“The public library is one of the great strongholds of democracy. Who doesn’t love a library? It is a place you can go in any town and discover the world.”*
My grandmother was a librarian.
She didn’t have a degree in Library Science, and at the end of her career, those who did had been hired and placed in supervisory positions over her. The final days of her working life (at the age of 89, by the way) were spent entering new acquisitions and affixing the cards to them in the back room of the headquarters branch of the county library system for which she was the earliest employee. Along the way, she had run a library on a Naval base, opened the first library in Clay County, FL, shelved countless books, traveled miles of country road in a bookmobile, shushed I don’t know how many children, and provided me with most of the books that are in my personal library today.
She didn’t have a degree or, in the end, the official title, but my grandmother was a librarian.

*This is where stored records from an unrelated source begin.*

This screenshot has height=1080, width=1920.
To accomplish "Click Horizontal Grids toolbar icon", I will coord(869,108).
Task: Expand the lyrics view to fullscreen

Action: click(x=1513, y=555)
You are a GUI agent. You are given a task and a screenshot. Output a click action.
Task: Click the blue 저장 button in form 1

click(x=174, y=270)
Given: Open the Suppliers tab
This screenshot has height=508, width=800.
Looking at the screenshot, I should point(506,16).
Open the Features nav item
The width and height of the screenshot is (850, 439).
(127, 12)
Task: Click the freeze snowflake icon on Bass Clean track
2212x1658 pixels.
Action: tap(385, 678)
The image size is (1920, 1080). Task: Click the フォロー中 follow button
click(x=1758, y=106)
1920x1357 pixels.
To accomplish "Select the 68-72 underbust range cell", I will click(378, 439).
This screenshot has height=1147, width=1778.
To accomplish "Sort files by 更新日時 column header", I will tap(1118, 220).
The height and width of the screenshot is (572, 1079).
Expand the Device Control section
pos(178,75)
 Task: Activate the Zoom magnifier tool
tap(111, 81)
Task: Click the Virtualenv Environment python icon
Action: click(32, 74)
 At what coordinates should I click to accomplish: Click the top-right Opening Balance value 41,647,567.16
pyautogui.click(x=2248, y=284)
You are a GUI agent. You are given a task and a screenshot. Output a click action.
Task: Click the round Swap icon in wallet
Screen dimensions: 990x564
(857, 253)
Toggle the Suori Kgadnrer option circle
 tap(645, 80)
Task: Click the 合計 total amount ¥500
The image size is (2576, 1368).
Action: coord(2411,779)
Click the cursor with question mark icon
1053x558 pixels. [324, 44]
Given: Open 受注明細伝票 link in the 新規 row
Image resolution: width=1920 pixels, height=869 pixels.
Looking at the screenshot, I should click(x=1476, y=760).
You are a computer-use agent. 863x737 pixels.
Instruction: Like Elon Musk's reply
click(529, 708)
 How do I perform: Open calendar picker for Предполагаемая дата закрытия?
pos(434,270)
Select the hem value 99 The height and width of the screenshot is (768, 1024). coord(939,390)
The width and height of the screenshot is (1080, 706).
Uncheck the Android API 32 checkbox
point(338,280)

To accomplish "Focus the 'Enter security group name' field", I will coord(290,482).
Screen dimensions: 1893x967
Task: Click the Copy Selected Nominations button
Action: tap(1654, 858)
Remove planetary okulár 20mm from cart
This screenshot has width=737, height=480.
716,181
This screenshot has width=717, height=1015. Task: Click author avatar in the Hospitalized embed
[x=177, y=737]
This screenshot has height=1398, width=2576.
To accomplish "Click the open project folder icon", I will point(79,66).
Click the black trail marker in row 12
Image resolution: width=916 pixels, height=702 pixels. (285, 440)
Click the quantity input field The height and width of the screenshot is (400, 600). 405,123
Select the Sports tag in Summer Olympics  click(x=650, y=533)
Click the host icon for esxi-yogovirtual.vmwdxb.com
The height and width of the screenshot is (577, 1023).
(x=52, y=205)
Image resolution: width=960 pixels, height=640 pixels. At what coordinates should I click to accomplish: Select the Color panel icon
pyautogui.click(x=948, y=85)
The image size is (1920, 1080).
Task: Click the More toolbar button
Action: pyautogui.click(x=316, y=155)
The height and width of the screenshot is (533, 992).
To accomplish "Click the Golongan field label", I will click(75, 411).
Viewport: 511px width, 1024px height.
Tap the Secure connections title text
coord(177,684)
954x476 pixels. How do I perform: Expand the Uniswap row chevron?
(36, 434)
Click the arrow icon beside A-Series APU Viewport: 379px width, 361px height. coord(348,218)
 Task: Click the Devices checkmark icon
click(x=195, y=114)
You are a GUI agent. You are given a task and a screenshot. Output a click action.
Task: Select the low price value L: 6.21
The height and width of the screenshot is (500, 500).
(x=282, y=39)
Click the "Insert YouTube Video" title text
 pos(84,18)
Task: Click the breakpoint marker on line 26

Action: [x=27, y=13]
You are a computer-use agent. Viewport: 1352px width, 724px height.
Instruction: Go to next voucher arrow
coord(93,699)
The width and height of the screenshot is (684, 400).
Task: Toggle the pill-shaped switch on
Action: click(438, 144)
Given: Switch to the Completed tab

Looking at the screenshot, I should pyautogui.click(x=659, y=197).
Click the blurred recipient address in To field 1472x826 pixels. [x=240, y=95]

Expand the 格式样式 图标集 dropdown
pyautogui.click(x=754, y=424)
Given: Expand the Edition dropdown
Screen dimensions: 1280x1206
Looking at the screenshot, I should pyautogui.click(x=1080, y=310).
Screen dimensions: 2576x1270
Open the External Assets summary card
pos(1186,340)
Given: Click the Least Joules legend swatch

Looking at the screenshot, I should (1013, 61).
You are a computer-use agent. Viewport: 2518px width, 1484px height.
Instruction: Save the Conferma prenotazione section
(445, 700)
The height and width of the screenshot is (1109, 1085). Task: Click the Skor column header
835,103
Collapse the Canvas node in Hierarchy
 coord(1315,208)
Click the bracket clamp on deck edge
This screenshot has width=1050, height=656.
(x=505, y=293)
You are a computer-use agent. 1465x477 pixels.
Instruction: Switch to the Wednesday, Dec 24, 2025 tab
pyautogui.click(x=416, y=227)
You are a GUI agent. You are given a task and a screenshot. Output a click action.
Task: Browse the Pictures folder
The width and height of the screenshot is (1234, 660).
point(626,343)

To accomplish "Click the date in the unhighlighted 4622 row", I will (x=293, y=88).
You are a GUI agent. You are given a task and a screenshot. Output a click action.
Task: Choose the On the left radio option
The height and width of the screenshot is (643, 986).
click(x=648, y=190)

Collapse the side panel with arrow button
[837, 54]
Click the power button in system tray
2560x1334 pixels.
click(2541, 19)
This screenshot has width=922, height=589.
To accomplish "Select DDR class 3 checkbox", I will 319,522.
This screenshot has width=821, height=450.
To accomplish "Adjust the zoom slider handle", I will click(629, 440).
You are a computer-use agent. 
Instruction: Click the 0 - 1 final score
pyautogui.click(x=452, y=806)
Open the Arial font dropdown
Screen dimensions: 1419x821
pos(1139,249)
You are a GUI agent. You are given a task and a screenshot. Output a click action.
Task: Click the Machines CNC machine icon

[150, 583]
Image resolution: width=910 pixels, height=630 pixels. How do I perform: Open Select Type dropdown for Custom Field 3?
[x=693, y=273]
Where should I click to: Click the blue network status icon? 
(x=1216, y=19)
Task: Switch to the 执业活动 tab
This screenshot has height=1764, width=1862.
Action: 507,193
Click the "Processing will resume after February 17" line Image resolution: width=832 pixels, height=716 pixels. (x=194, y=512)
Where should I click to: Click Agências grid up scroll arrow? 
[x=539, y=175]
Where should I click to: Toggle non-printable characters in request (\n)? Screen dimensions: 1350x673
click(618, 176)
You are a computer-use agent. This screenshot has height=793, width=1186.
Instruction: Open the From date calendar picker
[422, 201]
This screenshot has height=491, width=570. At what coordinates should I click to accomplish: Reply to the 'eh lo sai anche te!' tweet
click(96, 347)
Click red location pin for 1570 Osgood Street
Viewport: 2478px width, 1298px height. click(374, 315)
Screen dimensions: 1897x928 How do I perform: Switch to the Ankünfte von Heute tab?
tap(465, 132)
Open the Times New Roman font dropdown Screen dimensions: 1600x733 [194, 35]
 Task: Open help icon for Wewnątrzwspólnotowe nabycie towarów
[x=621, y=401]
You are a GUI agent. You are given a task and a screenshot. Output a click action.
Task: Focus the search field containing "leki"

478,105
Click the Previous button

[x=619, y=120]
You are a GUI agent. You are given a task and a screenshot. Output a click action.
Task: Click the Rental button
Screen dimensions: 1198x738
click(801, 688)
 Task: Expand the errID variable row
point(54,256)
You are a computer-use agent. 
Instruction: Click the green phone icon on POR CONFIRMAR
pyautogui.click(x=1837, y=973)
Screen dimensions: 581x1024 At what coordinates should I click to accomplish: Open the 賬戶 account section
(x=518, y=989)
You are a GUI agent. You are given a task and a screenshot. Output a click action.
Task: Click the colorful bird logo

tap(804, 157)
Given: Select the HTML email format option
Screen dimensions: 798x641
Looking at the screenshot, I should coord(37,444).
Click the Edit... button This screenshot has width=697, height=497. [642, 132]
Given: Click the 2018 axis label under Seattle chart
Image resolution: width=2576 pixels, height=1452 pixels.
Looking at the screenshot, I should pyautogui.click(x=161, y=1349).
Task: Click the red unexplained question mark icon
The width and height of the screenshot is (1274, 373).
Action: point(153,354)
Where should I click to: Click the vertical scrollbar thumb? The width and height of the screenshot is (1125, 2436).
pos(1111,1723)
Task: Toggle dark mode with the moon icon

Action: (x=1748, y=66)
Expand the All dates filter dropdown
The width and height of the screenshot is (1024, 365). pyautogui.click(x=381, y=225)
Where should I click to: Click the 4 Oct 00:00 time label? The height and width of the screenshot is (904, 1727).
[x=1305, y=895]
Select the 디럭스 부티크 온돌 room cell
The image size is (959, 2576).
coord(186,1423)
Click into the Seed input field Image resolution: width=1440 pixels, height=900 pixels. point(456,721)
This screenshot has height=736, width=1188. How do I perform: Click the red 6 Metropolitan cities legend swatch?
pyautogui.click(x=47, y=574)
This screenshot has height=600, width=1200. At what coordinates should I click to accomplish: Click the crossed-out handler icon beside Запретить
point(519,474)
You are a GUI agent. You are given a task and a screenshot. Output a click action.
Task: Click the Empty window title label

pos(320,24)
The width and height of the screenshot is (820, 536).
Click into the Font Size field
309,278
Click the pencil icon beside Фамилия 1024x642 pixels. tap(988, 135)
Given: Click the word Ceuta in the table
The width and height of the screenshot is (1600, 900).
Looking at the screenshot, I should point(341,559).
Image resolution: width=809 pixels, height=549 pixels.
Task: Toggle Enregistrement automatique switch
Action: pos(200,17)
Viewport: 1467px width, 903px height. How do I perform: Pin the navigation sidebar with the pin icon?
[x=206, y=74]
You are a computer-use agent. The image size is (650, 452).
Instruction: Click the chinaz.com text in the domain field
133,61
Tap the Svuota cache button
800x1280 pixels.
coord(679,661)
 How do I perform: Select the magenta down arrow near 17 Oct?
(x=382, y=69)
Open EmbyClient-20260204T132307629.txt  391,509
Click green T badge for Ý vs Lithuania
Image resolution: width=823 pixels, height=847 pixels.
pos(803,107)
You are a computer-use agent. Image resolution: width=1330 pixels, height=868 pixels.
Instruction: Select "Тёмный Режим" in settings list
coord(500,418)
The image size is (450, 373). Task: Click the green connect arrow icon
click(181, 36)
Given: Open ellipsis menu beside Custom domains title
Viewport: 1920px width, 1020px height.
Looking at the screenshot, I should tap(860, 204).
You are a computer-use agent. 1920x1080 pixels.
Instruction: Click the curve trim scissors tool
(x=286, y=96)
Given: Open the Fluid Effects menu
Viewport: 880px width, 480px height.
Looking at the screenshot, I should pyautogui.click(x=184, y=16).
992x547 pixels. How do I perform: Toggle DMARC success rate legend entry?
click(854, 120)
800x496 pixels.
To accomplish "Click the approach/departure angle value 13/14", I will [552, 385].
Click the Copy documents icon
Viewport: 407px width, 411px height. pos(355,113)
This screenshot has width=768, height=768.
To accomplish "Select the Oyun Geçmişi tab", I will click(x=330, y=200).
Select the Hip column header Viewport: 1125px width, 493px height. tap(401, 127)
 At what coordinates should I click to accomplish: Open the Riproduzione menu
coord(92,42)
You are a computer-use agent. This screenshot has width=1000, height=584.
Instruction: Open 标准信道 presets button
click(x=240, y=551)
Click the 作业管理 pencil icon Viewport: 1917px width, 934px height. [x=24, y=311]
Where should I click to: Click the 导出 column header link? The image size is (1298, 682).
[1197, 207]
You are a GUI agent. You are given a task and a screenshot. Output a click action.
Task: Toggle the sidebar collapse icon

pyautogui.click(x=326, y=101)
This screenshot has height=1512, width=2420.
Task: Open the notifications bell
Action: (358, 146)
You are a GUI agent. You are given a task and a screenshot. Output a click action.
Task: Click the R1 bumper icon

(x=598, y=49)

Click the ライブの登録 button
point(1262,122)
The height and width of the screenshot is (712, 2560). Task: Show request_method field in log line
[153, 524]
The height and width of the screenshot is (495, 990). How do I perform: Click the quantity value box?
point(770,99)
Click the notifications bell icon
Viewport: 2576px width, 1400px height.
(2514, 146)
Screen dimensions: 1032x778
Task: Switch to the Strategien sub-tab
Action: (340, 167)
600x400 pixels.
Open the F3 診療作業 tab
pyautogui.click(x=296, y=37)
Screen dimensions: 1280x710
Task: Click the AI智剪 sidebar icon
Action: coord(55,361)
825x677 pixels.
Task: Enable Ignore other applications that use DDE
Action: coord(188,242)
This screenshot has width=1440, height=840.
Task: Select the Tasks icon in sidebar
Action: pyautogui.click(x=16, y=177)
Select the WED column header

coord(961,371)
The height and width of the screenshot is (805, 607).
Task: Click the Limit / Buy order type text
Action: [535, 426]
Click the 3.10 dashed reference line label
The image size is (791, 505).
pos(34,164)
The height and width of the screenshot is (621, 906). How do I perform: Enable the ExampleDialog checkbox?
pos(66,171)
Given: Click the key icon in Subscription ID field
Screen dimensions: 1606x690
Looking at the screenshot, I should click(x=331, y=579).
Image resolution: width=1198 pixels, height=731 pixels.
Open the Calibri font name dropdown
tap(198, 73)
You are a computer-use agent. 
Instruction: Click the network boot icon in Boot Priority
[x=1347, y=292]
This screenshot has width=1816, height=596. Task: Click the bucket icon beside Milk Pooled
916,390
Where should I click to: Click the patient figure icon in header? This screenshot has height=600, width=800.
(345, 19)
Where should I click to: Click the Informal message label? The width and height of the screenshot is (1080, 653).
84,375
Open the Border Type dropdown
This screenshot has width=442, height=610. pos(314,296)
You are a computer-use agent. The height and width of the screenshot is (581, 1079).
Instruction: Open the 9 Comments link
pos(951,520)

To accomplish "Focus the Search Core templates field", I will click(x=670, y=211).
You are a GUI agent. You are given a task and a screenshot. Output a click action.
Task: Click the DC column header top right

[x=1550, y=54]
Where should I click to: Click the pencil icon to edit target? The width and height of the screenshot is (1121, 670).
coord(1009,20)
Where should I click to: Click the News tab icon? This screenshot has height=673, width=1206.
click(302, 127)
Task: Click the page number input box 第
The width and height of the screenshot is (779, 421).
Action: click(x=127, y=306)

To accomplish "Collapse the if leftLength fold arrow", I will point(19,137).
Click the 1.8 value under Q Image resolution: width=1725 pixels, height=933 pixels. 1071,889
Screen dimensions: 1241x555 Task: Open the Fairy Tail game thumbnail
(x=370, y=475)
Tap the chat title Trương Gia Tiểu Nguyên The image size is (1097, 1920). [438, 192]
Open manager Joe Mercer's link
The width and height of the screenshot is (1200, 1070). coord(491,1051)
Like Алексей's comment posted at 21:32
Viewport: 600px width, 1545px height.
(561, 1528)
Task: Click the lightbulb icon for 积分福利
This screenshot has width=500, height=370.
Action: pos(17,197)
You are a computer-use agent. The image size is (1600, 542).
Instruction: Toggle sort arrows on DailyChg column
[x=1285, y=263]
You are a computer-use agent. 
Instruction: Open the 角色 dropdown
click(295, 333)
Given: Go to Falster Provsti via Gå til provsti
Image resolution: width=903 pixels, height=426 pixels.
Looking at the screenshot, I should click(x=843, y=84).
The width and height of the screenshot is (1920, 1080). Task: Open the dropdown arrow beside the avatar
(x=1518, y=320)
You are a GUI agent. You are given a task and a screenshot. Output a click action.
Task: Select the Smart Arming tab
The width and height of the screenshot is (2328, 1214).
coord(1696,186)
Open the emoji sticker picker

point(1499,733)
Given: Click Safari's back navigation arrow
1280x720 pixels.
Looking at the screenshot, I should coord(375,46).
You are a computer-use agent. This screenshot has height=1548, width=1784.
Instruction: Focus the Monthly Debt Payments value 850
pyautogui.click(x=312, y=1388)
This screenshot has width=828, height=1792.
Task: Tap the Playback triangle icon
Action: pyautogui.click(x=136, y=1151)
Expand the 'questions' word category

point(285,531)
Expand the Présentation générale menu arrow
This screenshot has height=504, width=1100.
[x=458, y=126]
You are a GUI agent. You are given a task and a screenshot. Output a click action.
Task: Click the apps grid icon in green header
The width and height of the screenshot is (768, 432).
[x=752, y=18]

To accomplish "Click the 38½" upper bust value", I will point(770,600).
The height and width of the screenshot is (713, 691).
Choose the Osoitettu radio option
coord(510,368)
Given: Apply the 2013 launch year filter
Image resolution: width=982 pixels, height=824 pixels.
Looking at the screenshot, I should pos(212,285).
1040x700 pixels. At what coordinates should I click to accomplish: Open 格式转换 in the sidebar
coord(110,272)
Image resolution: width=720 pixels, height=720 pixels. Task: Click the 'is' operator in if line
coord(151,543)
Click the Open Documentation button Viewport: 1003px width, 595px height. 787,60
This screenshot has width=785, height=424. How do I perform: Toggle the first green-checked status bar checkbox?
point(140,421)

Today’s Friday Find is devoted to something about which I suspect she never knew, even though it began nearly 20 years before her death, but of which I know–know–she would have heartily approved.
Not much of a find, you say, since it’s been around since 1971?
Okay. But how many of you have really looked at it? How many of you have really thought about what it means?
For those of you who haven’t heard of Project Gutenberg, it’s a volunteer effort to digitize and archive cultural works–i.e., books. As of July 2012, there were over 40,000 items in its collection with about fifty new eBooks being added every week. (More history here.)
All of the works are available on the Project Gutenberg website for reading and/or download, usually in multiple formats. Most are in English, although they do have some works in other languages. They are all, also, all free to users in the United States where their copyrights have expired. International users should check the laws of their own country before downloading.
The project is named after Johannes Gutenberg, who invented movable type and launched a revolution in 1439 by making knowledge and learning available to the masses.
That’s what a library does, and the heritage that Project Gutenberg, as the next logical extension of the library system, carries forward.
It’s been said, “Give a man a fish, and you feed him for a day. Show him how to catch a fish, and you feed him for a lifetime.”
I say: Give people a library and you not only show them how to catch fish but how to clean it, cook it, sell it, paint a picture of it, mount it, raise it and do seventy million other things having nothing to do with fish!
A library should be the last funding cut in a free society.
Meanwhile. . .Project Gutenberg! Discover the world.